I believe some of the earliest Intel fabs were in New Mexico (Shiprock and Rio Rancho). What combination of the above did New Mexico have?

When New Mexico and Germany had fabs, South Korea was still a developing country ruled by a brutal dictatorship.

What happened was simple - both Taiwan and South Korea and now China took concerted steps in investing into their semiconductors businesses. South Korea did this indirectly through favourable arrangements for the industry players via the chaebol system, while China and Taiwan did this with more direct government investment into the industry.

Sure, you can't just dump money into the industry and become a semiconductor player, else the Middle Eastern countries would have tried that ages ago. Yes, the talent being locally present is important but you're once again bringing up tired tropes about Asian working culture as being relevant.

I'm not saying Asian culture is the main factor. Yes, it's true that authoritarian governance driven by dictatorial regimes and chaebol politics has played a strong role, but fundamentally, the long working hours are simply inherent to this business.

You brought up the New Mexico story quite well, but that place is notorious for the exploitation of Navajo women's labor. In the first place, the factory was occupied and shut down by the American Indian Movement. You know full well that this is a story about the exploitation of Native Americans, so why are you bringing it up like that?

The history of Shiprock itself is, at its core, a history of "cheap, obedient labor." You frame it only as state-led investment, but the reality is that the culture behind it is complex.

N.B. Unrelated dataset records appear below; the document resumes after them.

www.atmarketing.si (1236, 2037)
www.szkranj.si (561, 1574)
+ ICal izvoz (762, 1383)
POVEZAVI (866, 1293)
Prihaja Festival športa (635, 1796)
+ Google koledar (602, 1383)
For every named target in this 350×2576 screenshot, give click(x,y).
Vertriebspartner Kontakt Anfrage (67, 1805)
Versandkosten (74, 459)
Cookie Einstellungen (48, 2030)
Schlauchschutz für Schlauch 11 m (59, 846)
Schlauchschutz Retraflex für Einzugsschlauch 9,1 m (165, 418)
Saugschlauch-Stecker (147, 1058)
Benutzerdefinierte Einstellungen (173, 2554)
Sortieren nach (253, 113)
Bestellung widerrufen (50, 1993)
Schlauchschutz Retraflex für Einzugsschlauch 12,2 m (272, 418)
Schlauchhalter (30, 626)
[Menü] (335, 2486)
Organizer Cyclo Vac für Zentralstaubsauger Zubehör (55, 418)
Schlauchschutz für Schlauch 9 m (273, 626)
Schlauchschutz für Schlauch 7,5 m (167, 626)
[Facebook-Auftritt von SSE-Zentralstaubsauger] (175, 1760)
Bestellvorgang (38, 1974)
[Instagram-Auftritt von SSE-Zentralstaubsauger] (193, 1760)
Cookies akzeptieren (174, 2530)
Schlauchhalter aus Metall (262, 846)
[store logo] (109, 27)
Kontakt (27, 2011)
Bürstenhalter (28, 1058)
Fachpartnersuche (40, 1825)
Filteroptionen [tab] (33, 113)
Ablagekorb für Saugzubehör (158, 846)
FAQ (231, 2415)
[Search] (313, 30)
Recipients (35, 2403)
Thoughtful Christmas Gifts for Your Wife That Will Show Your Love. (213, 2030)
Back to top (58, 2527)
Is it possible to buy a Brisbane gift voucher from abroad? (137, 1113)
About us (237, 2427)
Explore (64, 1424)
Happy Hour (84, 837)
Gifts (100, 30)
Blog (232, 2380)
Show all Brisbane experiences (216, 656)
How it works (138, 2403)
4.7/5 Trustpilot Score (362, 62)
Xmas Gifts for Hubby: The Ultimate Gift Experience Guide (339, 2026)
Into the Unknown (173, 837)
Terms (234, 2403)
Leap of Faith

What my post is pointing out is not that "Asian culture is superior." What I'm pointing out is the harsh working conditions in Asia — where working hours are extremely long, and even highly educated workers are inevitably subjected to grueling hours. Why do you think TSMC's Arizona fab in the U.S. keeps getting delayed? The U.S. invested money through the CHIPS Act, but American engineers refuse to accept the "military-style 24/7 on-call readiness and brutal shift work" that exists in Taiwan. TSMC founder Morris Chang himself has pointed this out before.

What I'm saying is that the educational infrastructure is so well-established that it's easy to produce a large supply of highly educated workers, and that these highly educated workers then have to be submissive to inhumane working conditions. This isn't about Asian superiority — it's actually pointing out something bad about Asia. But from the context of your comment, it seems like you misunderstood me as saying "Asian work culture is superior" and replied based on that assumption. That was never my intention.